### Stored records:
***
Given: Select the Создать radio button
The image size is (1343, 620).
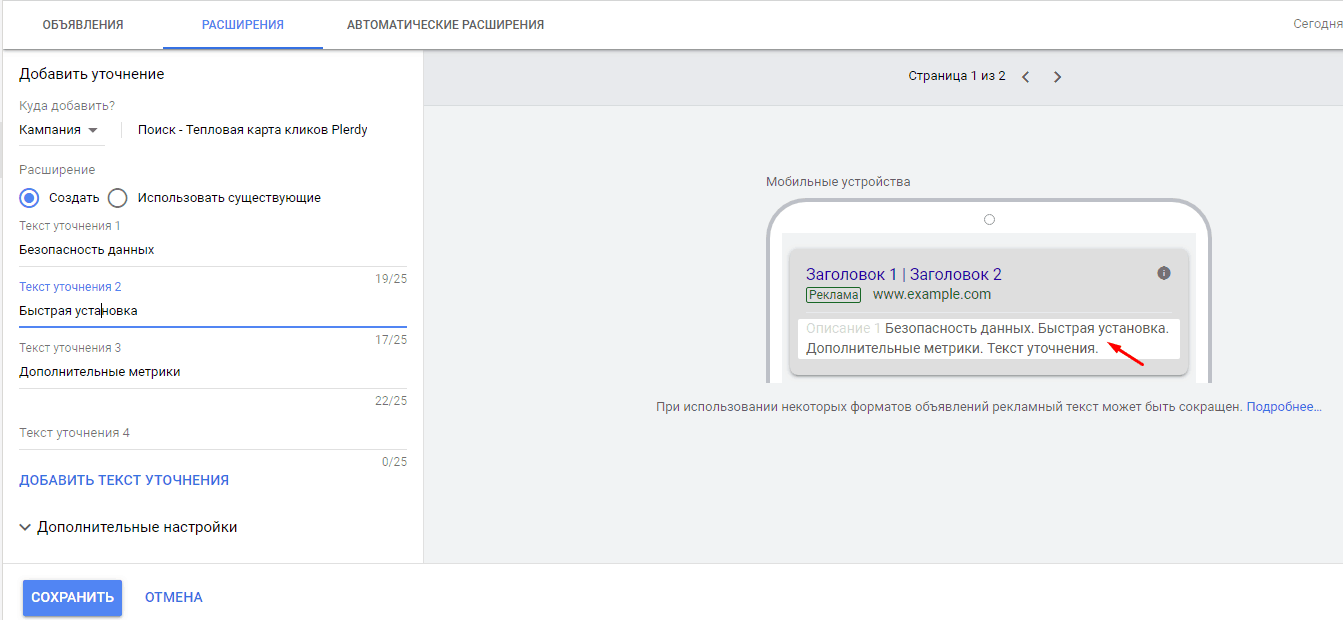Looking at the screenshot, I should pyautogui.click(x=27, y=197).
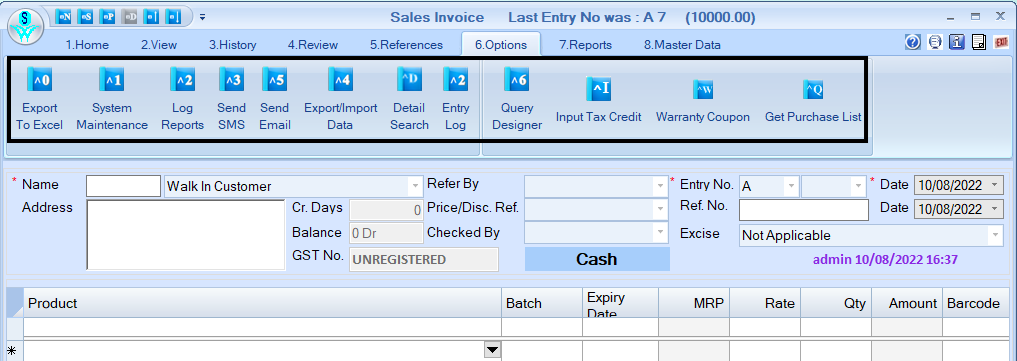Open System Maintenance from the ribbon

[x=112, y=80]
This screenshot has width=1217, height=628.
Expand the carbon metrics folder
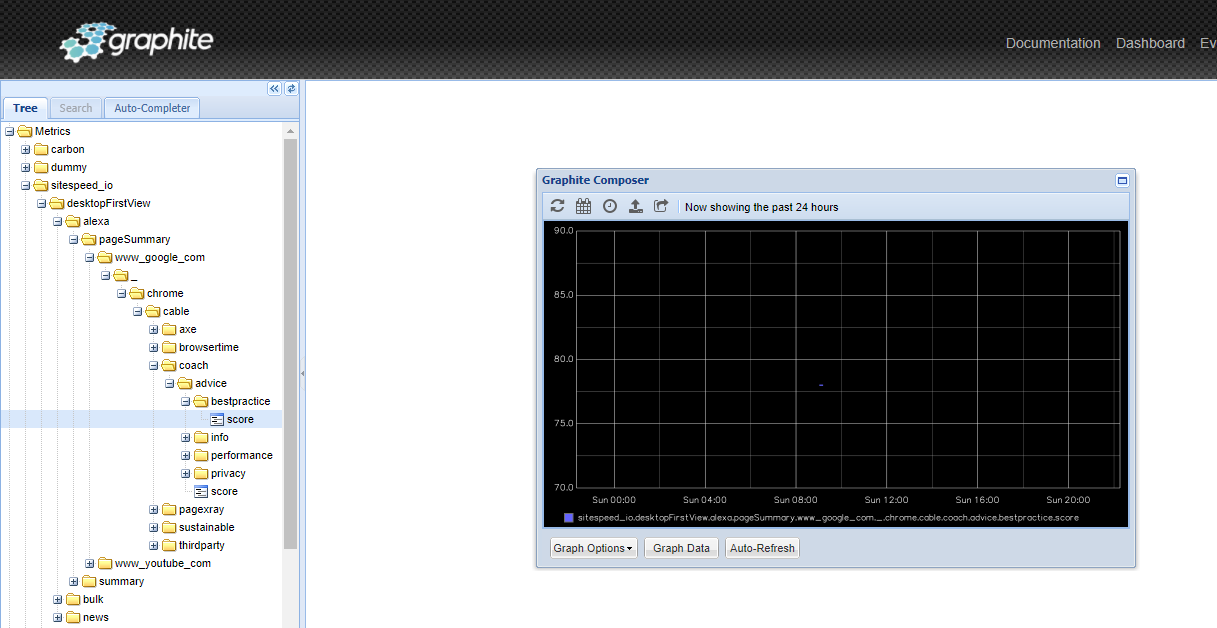pyautogui.click(x=25, y=149)
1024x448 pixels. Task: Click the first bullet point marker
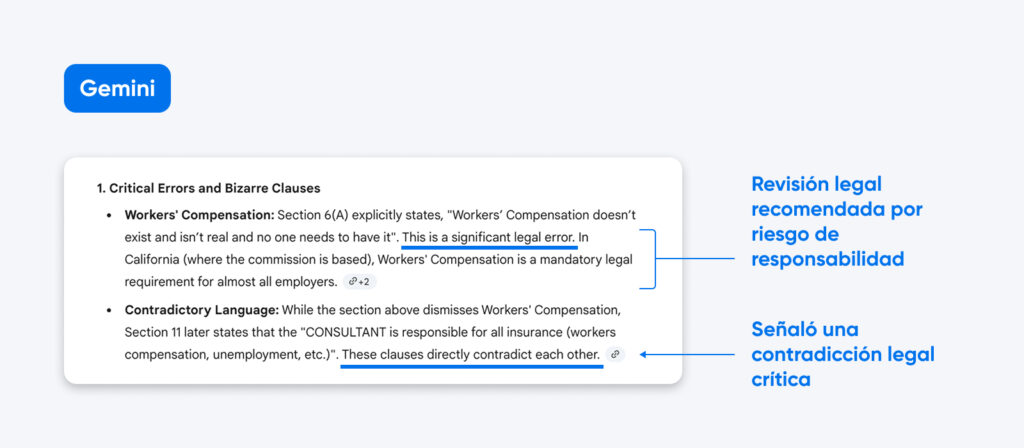(x=109, y=215)
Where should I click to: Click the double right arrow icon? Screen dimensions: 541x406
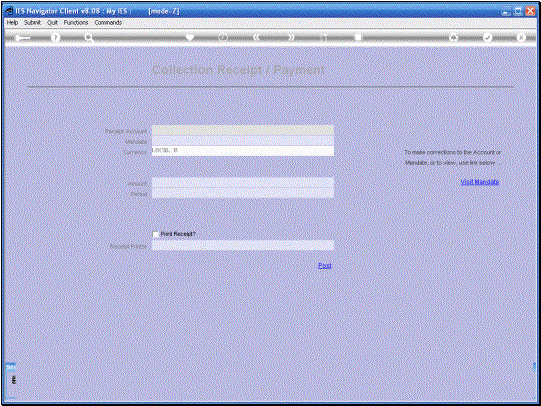pos(291,37)

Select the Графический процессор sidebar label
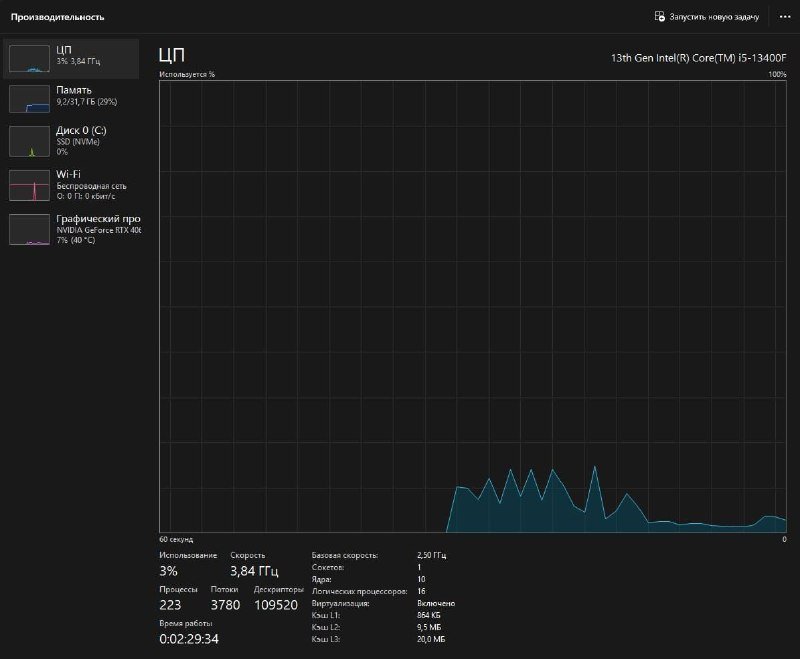pyautogui.click(x=98, y=219)
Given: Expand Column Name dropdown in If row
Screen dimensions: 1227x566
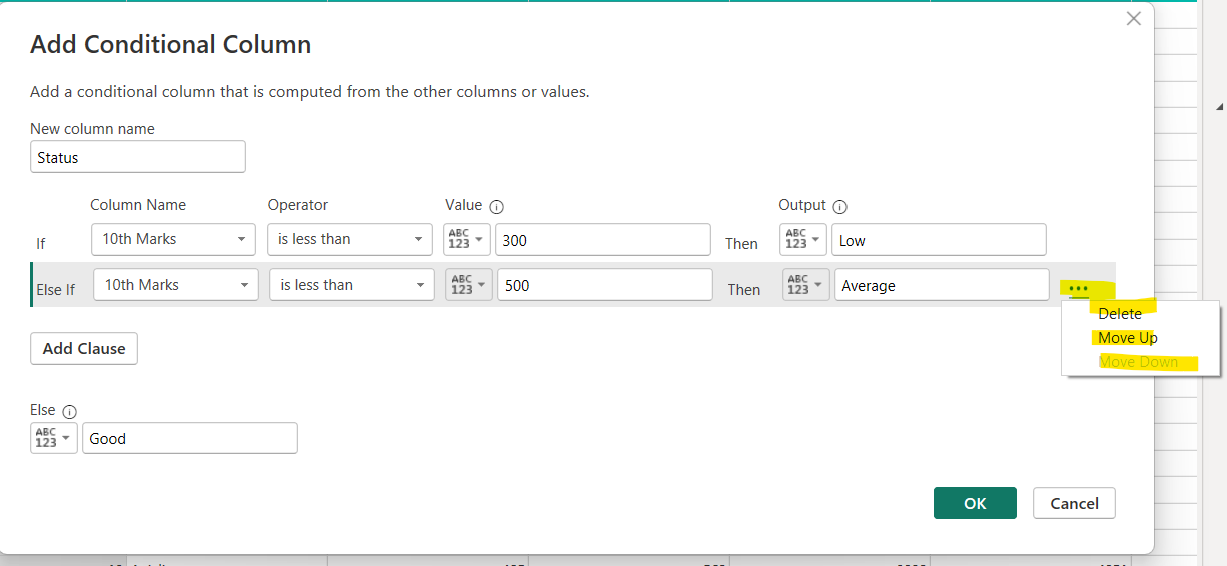Looking at the screenshot, I should (174, 240).
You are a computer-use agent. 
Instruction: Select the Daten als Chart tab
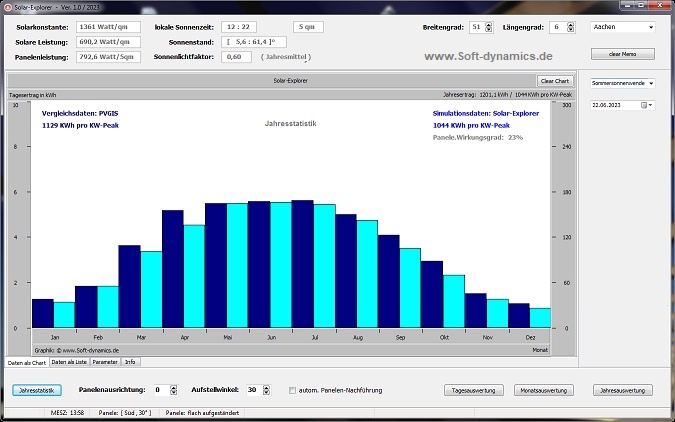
***
### Assignment:
Give back the full data exactly as it reads, but drop the pictures.

### Your solution:
Given: Select the Создать radio button
The image size is (1343, 620).
Looking at the screenshot, I should pyautogui.click(x=27, y=197).
Open System Maintenance from the ribbon

[x=112, y=80]
This screenshot has width=1217, height=628.
Expand the carbon metrics folder
pyautogui.click(x=25, y=149)
1024x448 pixels. Task: Click the first bullet point marker
(x=109, y=215)
Where should I click to: Click the double right arrow icon? Screen dimensions: 541x406
pos(291,37)

Select the Графический процессор sidebar label
pyautogui.click(x=98, y=219)
Given: Expand Column Name dropdown in If row
Screen dimensions: 1227x566
Looking at the screenshot, I should (174, 240).
You are a computer-use agent. 
Instruction: Select the Daten als Chart tab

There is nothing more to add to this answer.